SOURCE: Vegetarian Times Issue: April 1, 2008 p.78


I got an email the other day from the LOVELY and FABULOUSLY PREGGERS Multi-Tasking Mommy! She wanted to know how on EARTH one makes a good batch of Quinoa.

WELL, I can TELL YOU. Because I make the BEST QUINOA. And, it’s SO easy. It’s as easy as couscous and BETTER FOR YOU. I make it all the time. It’s SO good for you — one of the HEALTHIEST “grains” (apparently, it’s not even a grain) you can eat because it’s packed with PROTEIN and loads of nutrients. So, check it, Gorgeouses….

HOW TO COOK THE PERFECT QUINOA

1. Place 250 mL (1 cup) of quinoa and 500 mL (2 cups) of water in a pot (I use Corningware).

2. Bring to a boil.

3. Reduce heat to simmer (low).

4. Cover, and cook until all the water is absorbed (10-15 mins).

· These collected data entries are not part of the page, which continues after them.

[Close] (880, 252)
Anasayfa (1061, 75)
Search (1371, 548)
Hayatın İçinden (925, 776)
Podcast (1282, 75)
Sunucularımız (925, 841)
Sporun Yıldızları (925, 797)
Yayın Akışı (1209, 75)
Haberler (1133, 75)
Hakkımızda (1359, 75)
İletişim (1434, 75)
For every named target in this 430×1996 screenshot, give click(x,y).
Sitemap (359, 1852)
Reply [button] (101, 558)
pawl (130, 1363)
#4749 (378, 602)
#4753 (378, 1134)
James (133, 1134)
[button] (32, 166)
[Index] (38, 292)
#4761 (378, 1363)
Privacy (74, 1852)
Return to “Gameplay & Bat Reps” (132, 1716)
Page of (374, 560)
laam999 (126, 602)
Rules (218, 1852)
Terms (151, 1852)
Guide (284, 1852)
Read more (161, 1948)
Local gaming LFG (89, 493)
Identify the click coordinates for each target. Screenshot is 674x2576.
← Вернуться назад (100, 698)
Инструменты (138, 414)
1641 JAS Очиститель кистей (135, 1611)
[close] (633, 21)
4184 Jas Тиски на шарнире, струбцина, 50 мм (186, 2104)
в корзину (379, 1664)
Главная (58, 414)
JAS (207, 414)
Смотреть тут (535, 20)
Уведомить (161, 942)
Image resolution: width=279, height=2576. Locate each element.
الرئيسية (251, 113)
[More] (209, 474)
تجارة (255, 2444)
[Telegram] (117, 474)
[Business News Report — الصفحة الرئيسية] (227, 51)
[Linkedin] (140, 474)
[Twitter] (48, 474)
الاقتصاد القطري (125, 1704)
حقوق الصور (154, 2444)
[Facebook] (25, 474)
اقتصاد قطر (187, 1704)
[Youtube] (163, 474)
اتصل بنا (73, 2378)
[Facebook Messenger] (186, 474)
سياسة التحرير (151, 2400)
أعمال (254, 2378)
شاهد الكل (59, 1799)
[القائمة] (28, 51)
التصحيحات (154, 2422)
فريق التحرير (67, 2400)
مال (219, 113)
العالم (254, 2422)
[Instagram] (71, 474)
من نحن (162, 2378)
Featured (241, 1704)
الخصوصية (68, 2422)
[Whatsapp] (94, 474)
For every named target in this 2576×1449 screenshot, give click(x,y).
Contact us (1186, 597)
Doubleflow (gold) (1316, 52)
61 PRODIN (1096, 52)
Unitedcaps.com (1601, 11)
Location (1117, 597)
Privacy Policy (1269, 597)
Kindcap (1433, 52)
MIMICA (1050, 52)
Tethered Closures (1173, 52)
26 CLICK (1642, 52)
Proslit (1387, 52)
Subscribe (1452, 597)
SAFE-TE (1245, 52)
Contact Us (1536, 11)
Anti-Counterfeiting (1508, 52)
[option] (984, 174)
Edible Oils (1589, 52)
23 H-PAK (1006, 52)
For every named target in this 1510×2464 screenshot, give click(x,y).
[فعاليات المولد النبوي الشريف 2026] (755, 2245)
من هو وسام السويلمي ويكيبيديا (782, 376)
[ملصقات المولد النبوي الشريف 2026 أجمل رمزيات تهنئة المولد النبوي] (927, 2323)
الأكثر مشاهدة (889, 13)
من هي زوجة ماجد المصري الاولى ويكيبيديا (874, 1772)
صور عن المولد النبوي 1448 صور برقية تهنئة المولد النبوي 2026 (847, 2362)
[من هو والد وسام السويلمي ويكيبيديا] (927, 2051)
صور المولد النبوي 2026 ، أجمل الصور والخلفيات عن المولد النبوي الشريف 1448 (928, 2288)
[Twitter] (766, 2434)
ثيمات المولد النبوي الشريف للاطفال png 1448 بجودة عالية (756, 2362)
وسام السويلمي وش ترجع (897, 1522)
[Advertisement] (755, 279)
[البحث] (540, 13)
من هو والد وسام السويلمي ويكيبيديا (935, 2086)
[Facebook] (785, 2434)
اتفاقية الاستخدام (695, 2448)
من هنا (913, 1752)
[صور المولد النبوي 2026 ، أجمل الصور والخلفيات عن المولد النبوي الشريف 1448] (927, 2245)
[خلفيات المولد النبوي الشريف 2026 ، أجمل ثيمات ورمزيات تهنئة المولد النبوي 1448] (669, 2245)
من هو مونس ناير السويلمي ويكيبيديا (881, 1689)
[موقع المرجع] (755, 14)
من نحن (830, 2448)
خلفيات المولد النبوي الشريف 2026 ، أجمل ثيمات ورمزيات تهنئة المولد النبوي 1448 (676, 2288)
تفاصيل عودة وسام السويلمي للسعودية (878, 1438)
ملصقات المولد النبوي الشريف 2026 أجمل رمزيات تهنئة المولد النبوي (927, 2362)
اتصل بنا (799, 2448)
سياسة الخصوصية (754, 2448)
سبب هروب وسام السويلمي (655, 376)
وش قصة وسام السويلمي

5. When it’s done, you’ll be able to see the germ ring, and the grain part in the centre will be translucent. You’ll know!

CHEATY’S QUINOA RECIPE

This really is the easiest recipe. And, it’s delicious. Even Josh-O loved it — to both our surprise — when I served it the other night with a garden salad.

Ingredients:

1 cup Quinoa
1/2 cup Chopped Hazelnuts (or pine nuts, or slivered almonds)
1/2 cup Raisins
1/4-1/2 cup Feta or Goat cheese (crumbled)
Pinch Turmeric (only because it’s SUPER healthy for you)
Pepper, to taste
Black Beans (optional)

Serves 5.

I don’t know why I indicated amounts for the ingredients because this dish really is anything goes. You could use more or less of ANY of these ingredients, depending on how you like it.

I suggested black beans as an option for those of us who want more protein and fibre in the meal. It’s not necessary, though, because quinoa has plenty of that, and the cheese adds good protein.

All you do is cook the quinoa (as above), then add in all the ingredients, mix it up, ET VOILA!

So easy!

ENJOY!

Thank you for the great question, Multi-Tasking Mommy!